- [EXERCISE TASK]: Reproduce every line of the rows below word for word, omitting the pictures.

- [SOURCE RECORDS]:
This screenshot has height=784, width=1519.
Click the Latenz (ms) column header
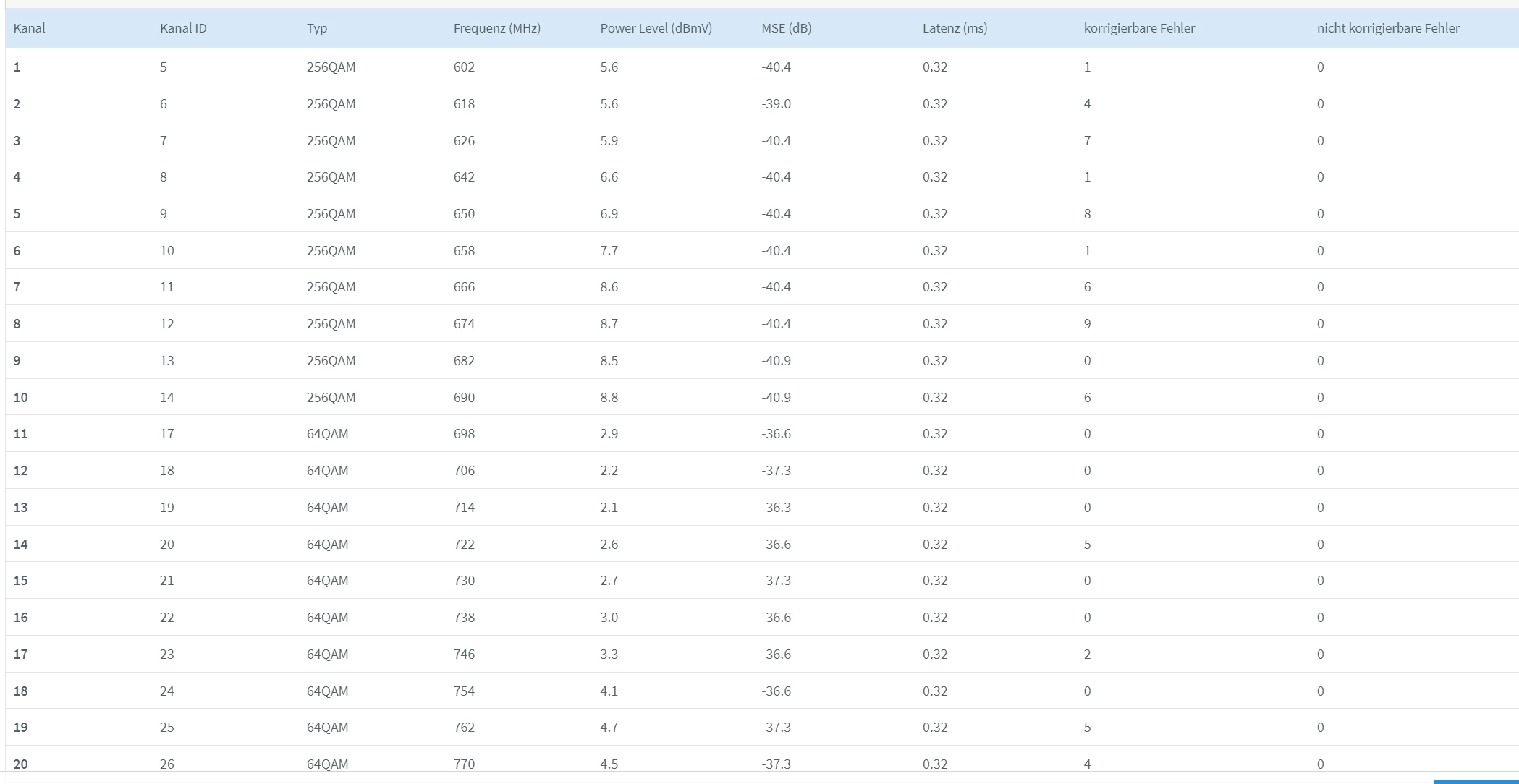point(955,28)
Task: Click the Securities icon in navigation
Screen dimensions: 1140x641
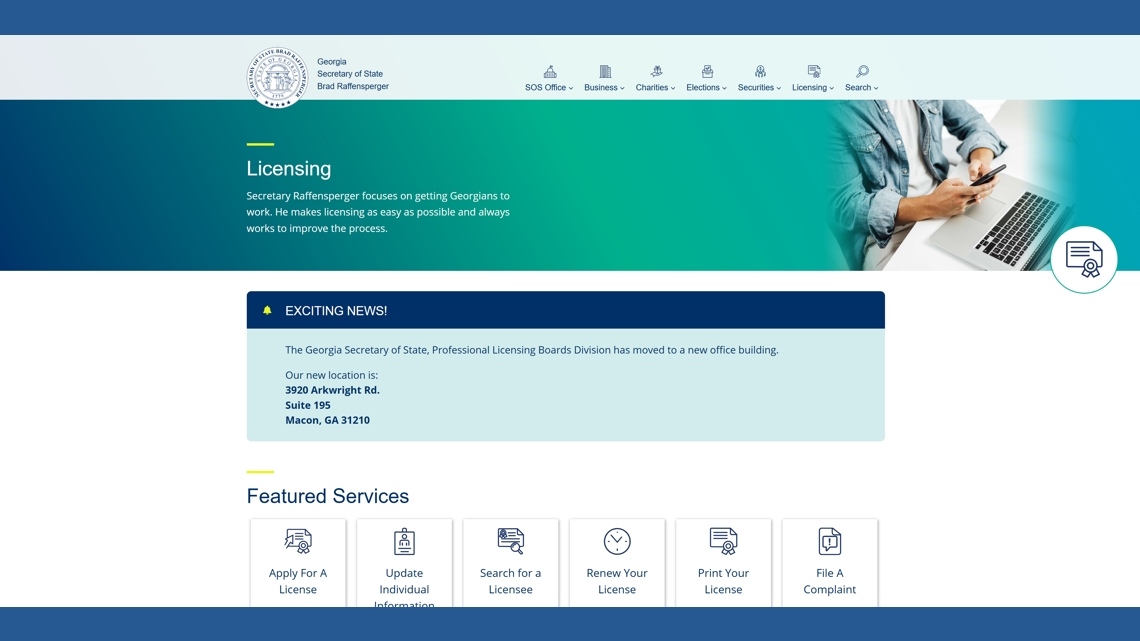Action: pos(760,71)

- [ANSWER FOR THIS EXERCISE]:
This screenshot has height=784, width=1519.
Click the Latenz (ms) column header
point(955,28)
Task: Click the Securities icon in navigation
Screen dimensions: 1140x641
Action: pos(760,71)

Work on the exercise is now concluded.